Visteon in May reported a first-quarter net loss of $29 million, its second consecutive quarterly deficit after four straight profitable quarters. The parts maker has been plagued by losses since it was spun off in 2000 by Ford Motor Co. The supplier has expanded business with automakers other than Ford and narrowed its product offerings.
Visteon also said yesterday it ended an agreement to sell the majority of its interior business to Yanfeng Visteon Automotive Trim Systems Co., its joint venture with Shanghai-based Huayu Automotive Systems Co.
Halla’s second largest shareholder, South Korea’s National Pension Service, which holds a 9.1 percent stake, has not yet said it will accept Visteon’s tender offer, Stebbins said today. About 1,000 shares have been tendered so far, he said.
“We believe the purchase price as offered is an extremely fair and reasonable one,” Stebbins said on a conference call.
Visteon and Halla would realize $20 million in savings from the combination in the first full year of operation, Stebbins said. That figure will rise as Visteon and Halla combine design and engineering functions, he said.
“The commonization of designs and engineering are probably two large areas for us and that takes some time in terms of implementing it,” Stebbins said. “I would think that the operational synergies would ramp up, probably be double what it is in the first year, maybe triple, over three years.”
After-tax savings in the first full year will add 38 cents to diluted earnings per share, Stebbins said.
The deal would enable Visteon’s climate-affiliated profit margins to grow to 13 percent by 2015, from 8.9 percent last year, before interest, taxes, depreciation and amortization, Stebbins said.
“For Visteon, it’s the decision aimed at boosting profits given Halla’s relatively high dividends,” Kim Yoon Ki, an analyst at Mirae Asset Securities Co., said by phone. “Once the tender offer succeeds, Visteon will seek de-listing of Halla.”
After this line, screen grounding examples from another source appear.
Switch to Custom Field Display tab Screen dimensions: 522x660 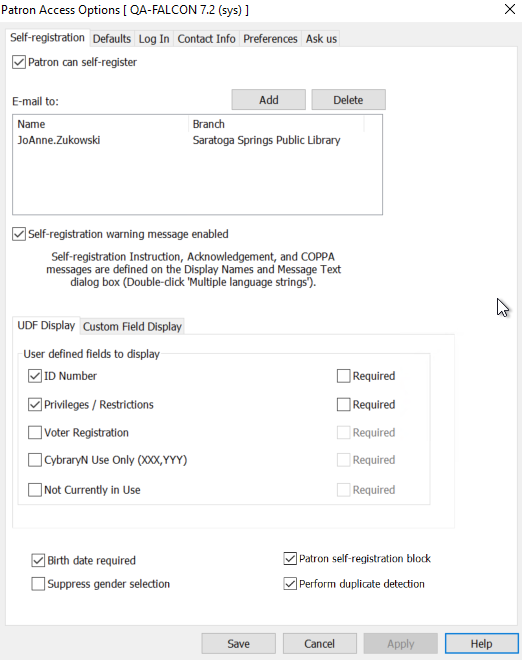click(132, 327)
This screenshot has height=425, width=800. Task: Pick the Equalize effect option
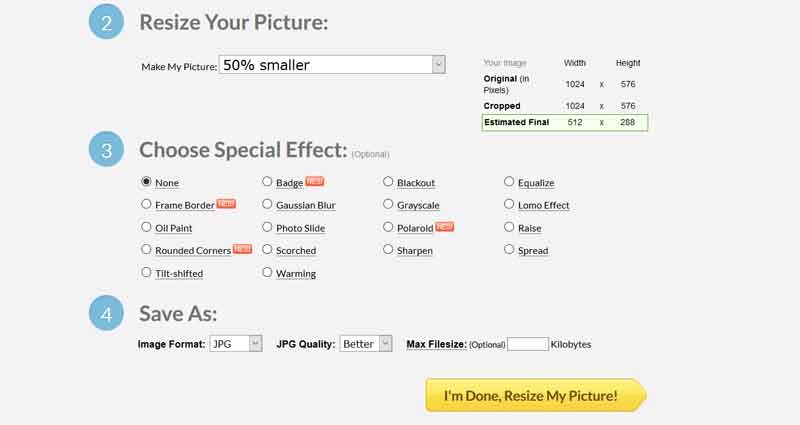click(510, 182)
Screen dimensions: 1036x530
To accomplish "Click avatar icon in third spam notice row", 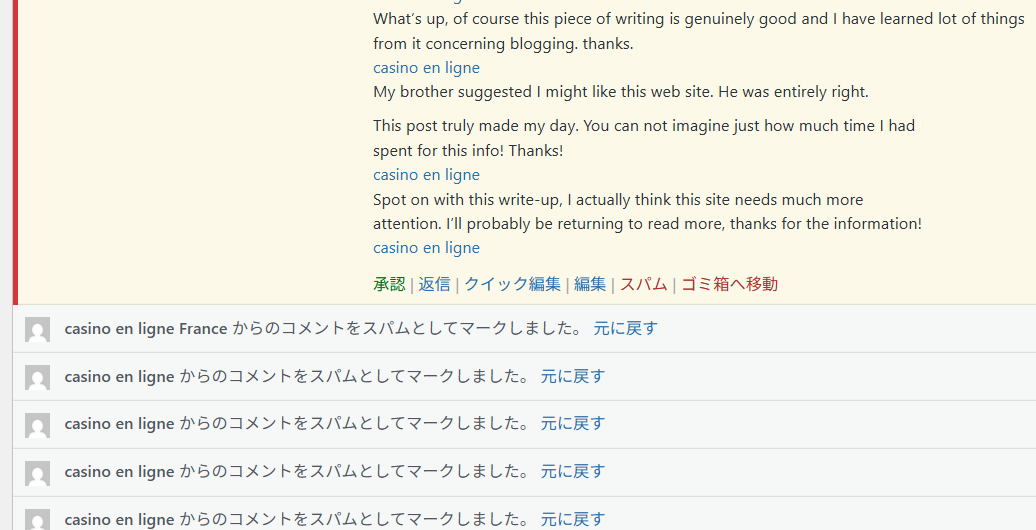I will pos(37,425).
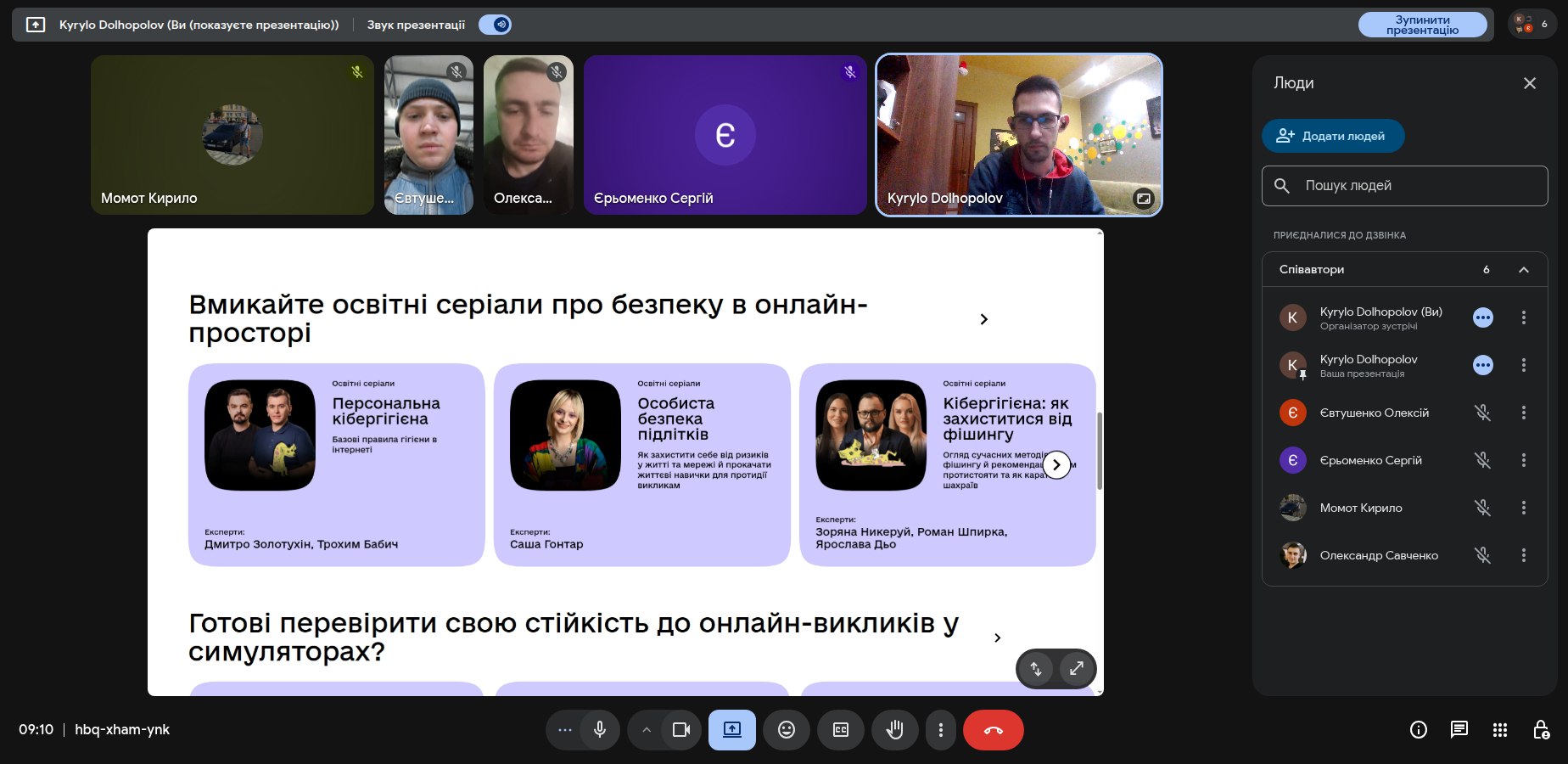Open the activities grid icon
This screenshot has height=764, width=1568.
(x=1500, y=730)
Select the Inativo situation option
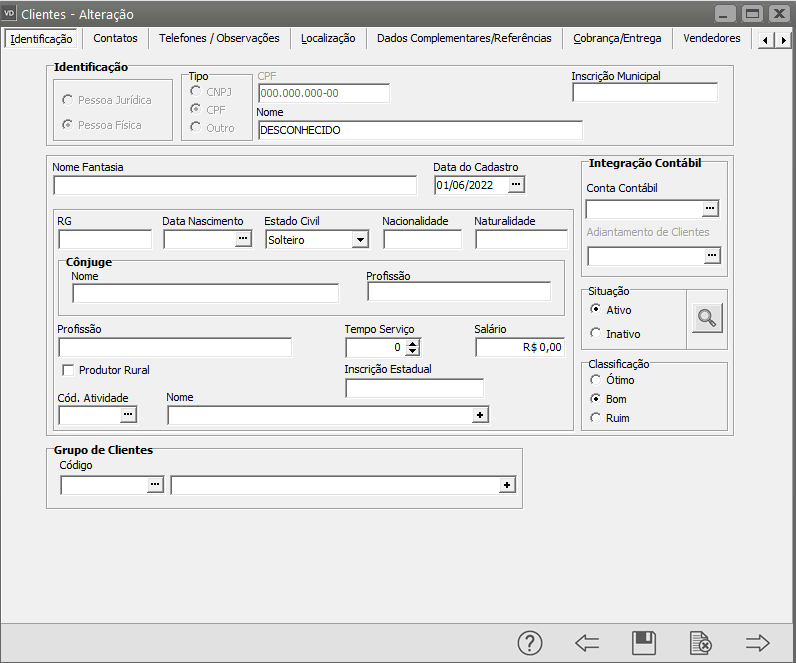This screenshot has height=663, width=796. 597,334
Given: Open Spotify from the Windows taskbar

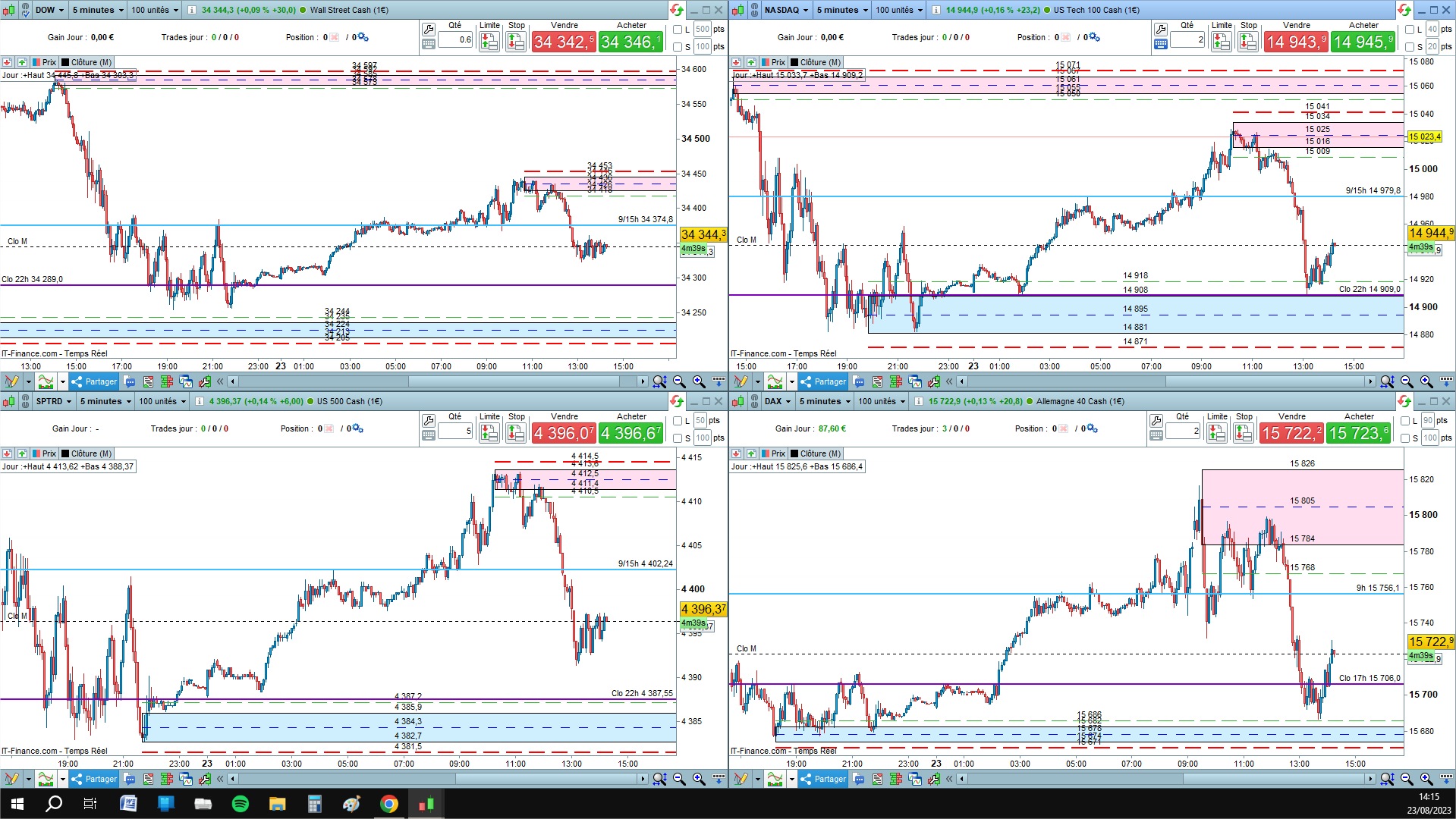Looking at the screenshot, I should (240, 804).
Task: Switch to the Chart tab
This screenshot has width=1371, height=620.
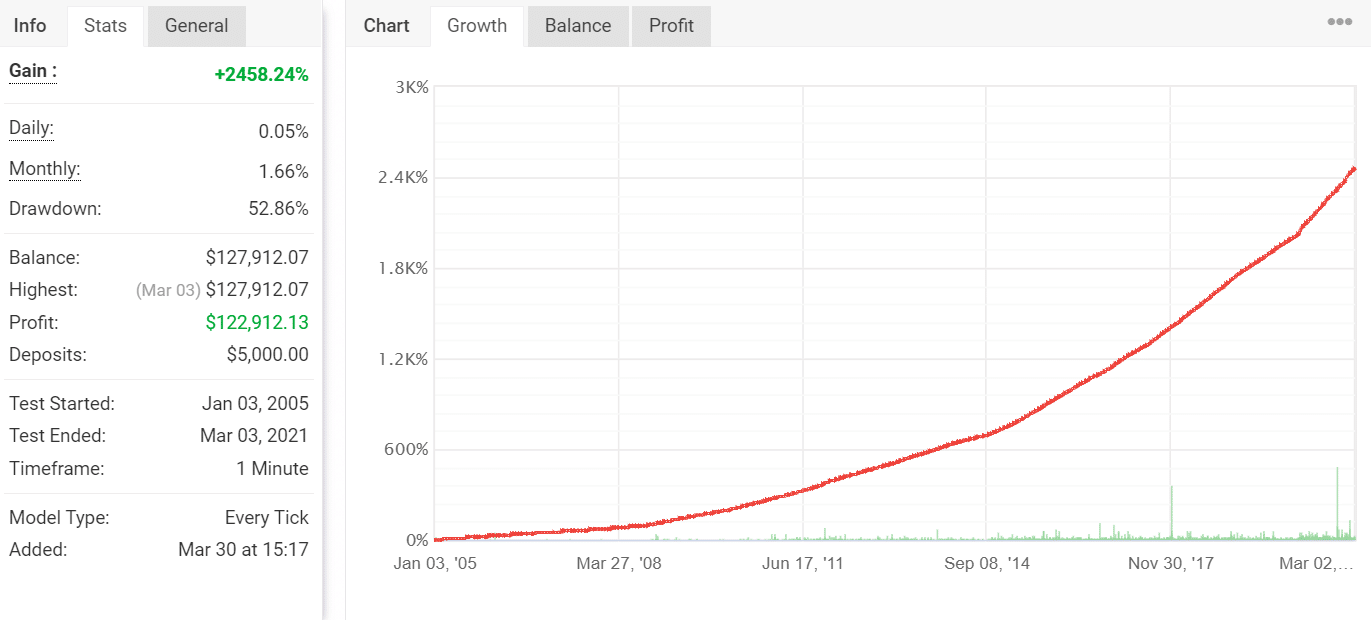Action: coord(385,25)
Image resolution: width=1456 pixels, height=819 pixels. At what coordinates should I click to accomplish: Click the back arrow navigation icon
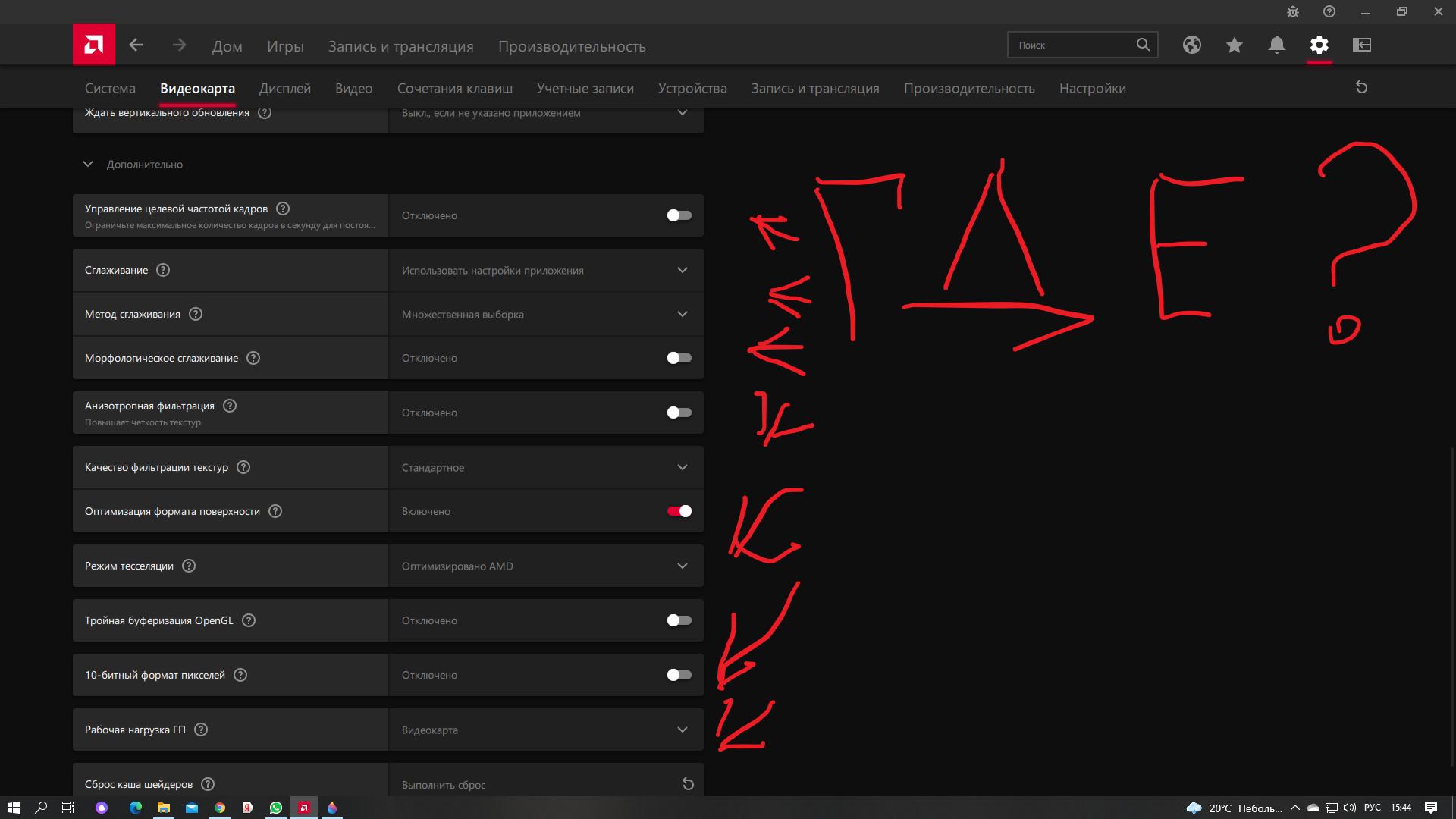point(136,46)
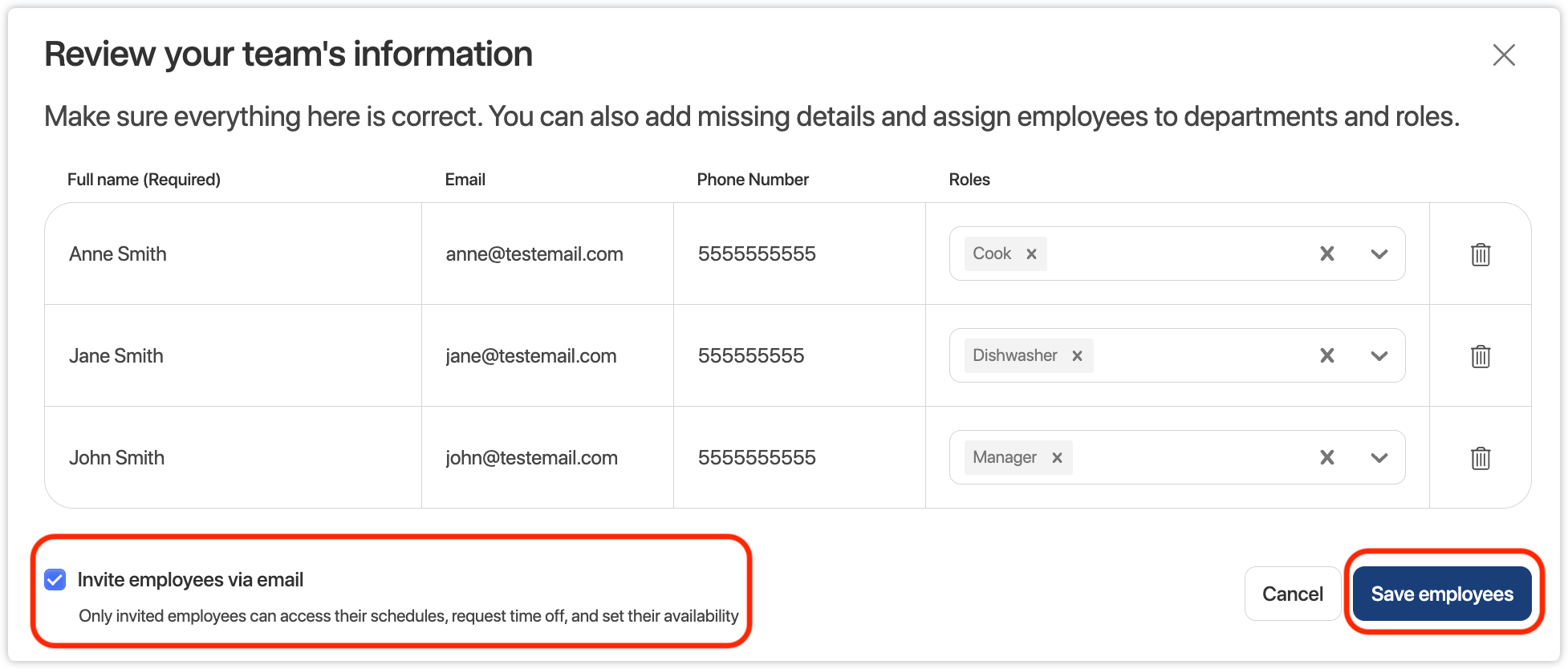Close the review team dialog

coord(1503,55)
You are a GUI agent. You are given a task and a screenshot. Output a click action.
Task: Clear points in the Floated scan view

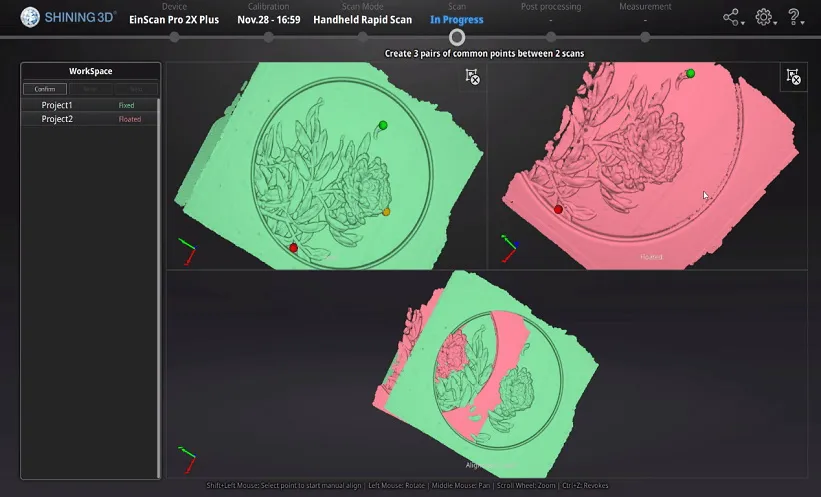tap(793, 76)
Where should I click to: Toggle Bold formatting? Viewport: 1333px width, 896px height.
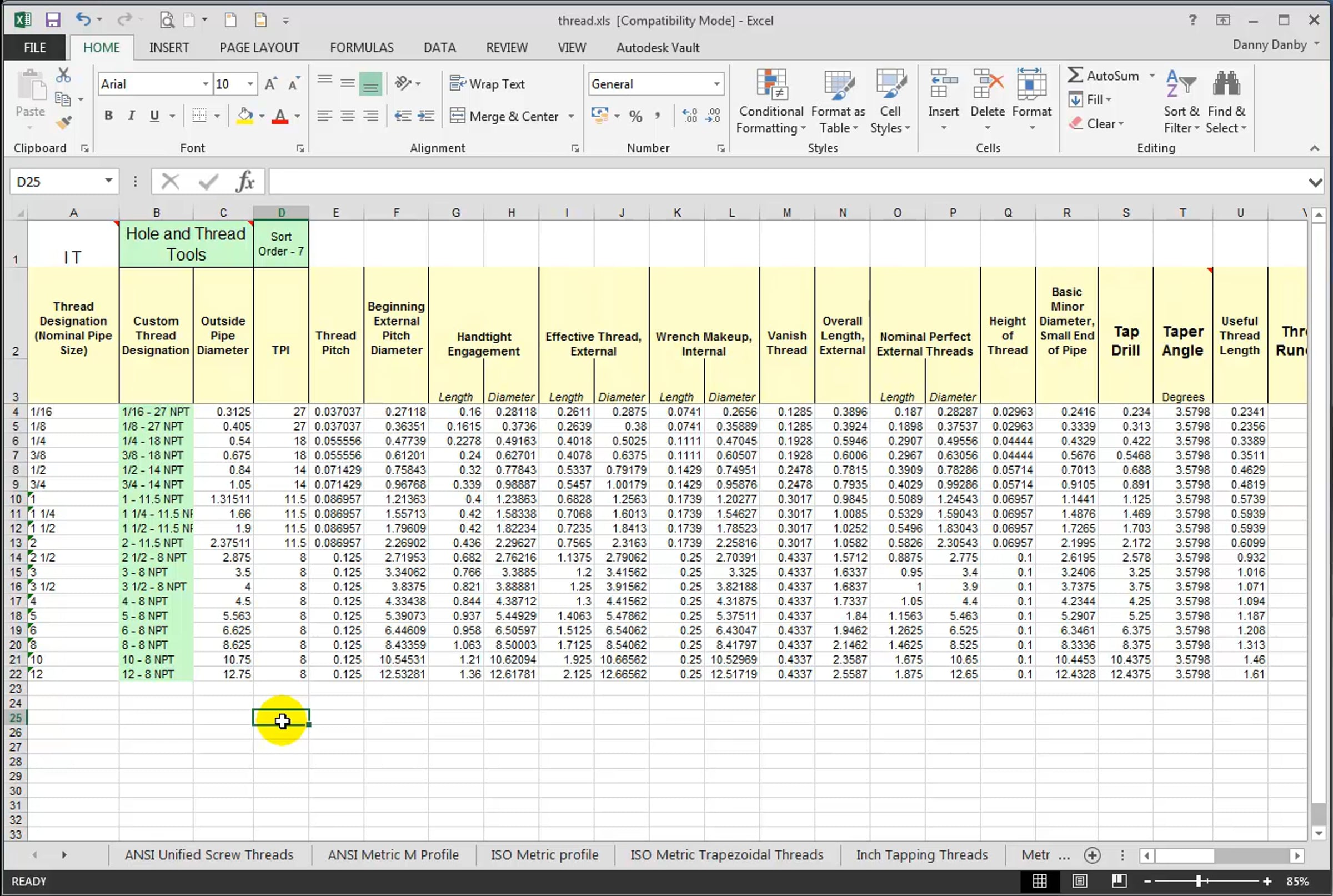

Kim said the tender offer probably will succeed because of recent share-price weakness in the auto industry. Visteon has set a closing date of July 24 for at least 95 percent of shares to be tendered. Goldman Sachs Group Inc. and Rothschild are advising Visteon on the transaction.
Visteon gained majority ownership of Halla Climate from Ford in 1999.
Visteon began simplifying its corporate structure in November when it signed a nonbinding memorandum of understanding to sell most of its interiors unit to Yanfeng Visteon, the Chinese joint venture with SAIC Motor Corp. The faltering European economy led to the collapse of that deal, Stebbins said, and now “all options are on the table.”
“We made the decision that our two core businesses are climate and electronics, so we need to move down the path of exploring what other opportunities we have for that business,” Stebbins said of interiors. “Be it joint venturing with another party, be it looking at trying to divest certain portions of the business.”
The company agreed to sell its lighting unit to Varroc Group of India in March for $92 million. The unit, which supplies automotive exterior lights, had revenue of $531 million last year. Visteon Oct. 31 sold a part of its stake in Duckyang Industry Co., an interiors joint venture, and it no longer had a controlling interest.
Visteon now has about 40 percent of the revenue it had in 2000, when it spun off from Ford. Originally dependent on the North American market, in 2011 Visteon got 42 percent of its sales from Asia and 36 percent from Europe.
Hyundai Motor Co. and its affiliate, Kia Motors Corp., both based in Seoul, account for 72 percent of Halla’s business, Stebbins said. Ford represents 10 percent of Halla’s billings, while other automakers make up the remaining 18 percent.
“We understand the huge, significant importance of HMG in this move,” Stebbins said. “We believe we’ve done the necessary work to give the tender the best chance of success.”
Visteon also said it will spend $50 million to build a wind tunnel and to expand its manufacturing base in Korea.